Dopo l’aggressione della Russia all'Ucraina, Finlandia e Svezia hanno deciso di chiedere l’ingresso nella Nato, abbandonando la loro storica neutralità.
In Finlandia, Paese che condivide migliaia di chilometri di frontiera con la Russia, il governo della premier Sanna Marin sta per pubblicare un Libro bianco sulla sicurezza del Paese in cui si trarranno le conseguenze di quanto sta avvenendo in Ucraina.
Commissionata all’inizio di marzo, la revisione strategica è il punto di partenza di un dibattito che arriverà in Parlamento e durerà diverse settimane, in un momento in cui la questione si pone in termini simili anche per la vicina Svezia, anch’essa militarmente non allineata come la Finlandia. “Avremo discussioni molto approfondite ma non ci prenderemo più tempo del necessario”, ha annunciato venerdì Sanna Marin. “Penso che termineremo entro la fine di giugno”.
Secondo l’ex premier Alexander Stubb, “la candidatura verrà presentata ad un certo punto a maggio” per consentire al vertice Nato in programma a Madrid alla fine di giugno di prendere una decisione.
Nelle ultime settimane Helsinki ha intensificato le consultazioni con quasi tutti i 30 membri dell’Alleanza. Assieme alla Svezia, la Finlandia ha ottenuto chiare rassicurazioni dal segretario generale Jens Stoltenberg sul fatto che le porte sono aperte.
Di fronte alla tragedia ucraina, l’opinione pubblica finlandese – tradizionalmente scettica – spinge adesso per una rapida adesione all’Alleanza con una percentuale di favorevoli del 60%, il doppio rispetto agli ultimi mesi (solo il 20% continua a dirsi contrario).
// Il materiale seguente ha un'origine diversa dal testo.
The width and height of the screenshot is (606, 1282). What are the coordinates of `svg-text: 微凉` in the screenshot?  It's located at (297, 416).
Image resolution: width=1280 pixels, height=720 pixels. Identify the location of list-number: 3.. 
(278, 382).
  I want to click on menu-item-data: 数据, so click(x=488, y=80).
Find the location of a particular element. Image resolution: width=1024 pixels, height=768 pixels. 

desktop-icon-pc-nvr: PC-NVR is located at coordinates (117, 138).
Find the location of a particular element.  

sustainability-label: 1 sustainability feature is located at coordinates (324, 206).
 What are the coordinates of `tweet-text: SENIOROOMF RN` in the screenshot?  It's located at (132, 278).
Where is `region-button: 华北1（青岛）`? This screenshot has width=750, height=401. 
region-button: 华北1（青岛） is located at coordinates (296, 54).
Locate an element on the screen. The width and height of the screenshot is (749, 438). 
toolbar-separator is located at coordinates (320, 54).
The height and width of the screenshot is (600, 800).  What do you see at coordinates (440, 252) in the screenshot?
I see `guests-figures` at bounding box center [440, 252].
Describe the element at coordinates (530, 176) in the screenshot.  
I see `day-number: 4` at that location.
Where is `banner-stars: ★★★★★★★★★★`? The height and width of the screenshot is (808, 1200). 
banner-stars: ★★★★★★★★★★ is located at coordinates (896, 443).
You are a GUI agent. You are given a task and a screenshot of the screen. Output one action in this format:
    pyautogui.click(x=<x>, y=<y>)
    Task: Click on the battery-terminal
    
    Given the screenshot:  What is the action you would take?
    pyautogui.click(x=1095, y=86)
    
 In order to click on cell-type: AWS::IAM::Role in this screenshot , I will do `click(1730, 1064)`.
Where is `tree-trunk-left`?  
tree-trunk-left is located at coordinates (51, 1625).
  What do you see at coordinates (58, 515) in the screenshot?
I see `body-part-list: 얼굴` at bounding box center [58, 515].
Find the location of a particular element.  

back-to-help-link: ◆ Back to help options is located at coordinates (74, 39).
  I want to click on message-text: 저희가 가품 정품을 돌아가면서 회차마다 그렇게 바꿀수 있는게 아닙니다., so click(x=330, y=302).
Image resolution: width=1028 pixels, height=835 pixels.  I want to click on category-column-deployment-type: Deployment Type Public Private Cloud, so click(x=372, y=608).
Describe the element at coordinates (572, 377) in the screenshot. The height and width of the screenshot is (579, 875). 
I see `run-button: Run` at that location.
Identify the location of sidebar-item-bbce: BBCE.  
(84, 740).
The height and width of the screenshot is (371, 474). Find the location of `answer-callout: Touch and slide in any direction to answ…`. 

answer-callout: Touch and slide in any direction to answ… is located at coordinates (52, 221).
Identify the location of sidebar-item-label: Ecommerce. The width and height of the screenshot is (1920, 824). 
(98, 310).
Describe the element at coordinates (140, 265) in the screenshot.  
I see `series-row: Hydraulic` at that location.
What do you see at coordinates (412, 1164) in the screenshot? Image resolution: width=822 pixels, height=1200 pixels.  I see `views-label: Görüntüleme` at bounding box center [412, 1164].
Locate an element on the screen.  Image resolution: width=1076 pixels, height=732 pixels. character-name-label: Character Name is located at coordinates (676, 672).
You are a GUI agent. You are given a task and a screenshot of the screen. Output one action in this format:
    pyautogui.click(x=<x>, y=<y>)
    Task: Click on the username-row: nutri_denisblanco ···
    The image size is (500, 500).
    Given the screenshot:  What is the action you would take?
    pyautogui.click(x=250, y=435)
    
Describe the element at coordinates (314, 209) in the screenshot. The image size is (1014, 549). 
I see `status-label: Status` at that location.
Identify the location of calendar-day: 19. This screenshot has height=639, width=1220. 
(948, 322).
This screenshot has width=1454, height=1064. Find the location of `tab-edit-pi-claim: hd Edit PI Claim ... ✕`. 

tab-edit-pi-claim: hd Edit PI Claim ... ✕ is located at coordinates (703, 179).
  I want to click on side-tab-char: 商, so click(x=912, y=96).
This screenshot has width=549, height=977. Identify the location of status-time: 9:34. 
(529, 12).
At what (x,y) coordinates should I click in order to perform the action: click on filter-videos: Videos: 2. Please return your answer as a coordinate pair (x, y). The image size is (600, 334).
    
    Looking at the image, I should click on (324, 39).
E anche in Parlamento, sebbene non tutti si siano espressi, sta emergendo una netta maggioranza atlantista.
Mosca, che ufficialmente ha giustificato l’invasione dell’Ucraina proprio con la minaccia esistenziale posta da un allargamento della Nato, minaccia regolarmente Helsinki e Stoccolma di “gravi conseguenze politiche e militari” se si unissero all’Alleanza, un monito ripetuto nelle ultime settimane.
Lo stesso presidente finlandese Sauli Niinistö ha recentemente riconosciuto che ci sarà da attendersi una risposta “dura” da parte della Russia: non a caso i siti web del governo sono già stati presi di mira da attacchi informatici nell’ultima settimana.
E la risposta russa non si è fatta attendere. “Un ulteriore allargamento della Nato non contribuirà alla sicurezza nel continente europeo”, ha detto il portavoce del Cremlino, Dmitry Peskov, in relazione ai progetti di Svezia e Finlandia di entrare nell’Alleanza atlantica.
Comunque, se il supporto della Turchia all’adesione della Finlandia sembra acquisito, resta un punto interrogativo l’Ungheria di Viktor Orban.
Secondo il ministro degli Esteri finlandese Pekka Haavisto, ci potrebbero volere dai quattro ai dodici mesi per finalizzare il tutto: la procedura ha richiesto 13 mesi per la Macedonia del Nord, l’ultimo Paese ad essere entrato nel marzo 2020.
Sulla carta, la Finlandia (5,5 milioni di abitanti) è un candidato perfetto, potendo contare su un numero record di riservisti proprio a causa della vicinanza con l’orso russo. “Possiamo mobilitare tra 280.000 e 300.000 uomini e donne in pochi giorni”, ha fatto sapere Stubb.
Dopo aver ordinato 64 F-35 americani alla fine del 2021, il Paese ha appena fatto registrare un incremento record del 40% nel suo budget militare entro il 2026 e sarà ben al di sopra del 2% del Pil raccomandato dall’Alleanza.
Ex granducato russo fino all’indipendenza nel 1917, la Finlandia fu invasa dall’Unione Sovietica nel 1939, in una guerra durata mesi e segnata da una resistenza eroica contro l’aggressore.
Al termine del conflitto mondiale e durante tutta la Guerra Fredda, Helsinki fu sottoposta ad uno status di neutralità forzata, una “finlandizzazione” appunto durata fino agli anni ’90, quando il Paese è entrato a far parte dell’Ue e si è progressivamente avvicinato come partner alla Nato. Ora la possibile, anzi probabile svolta.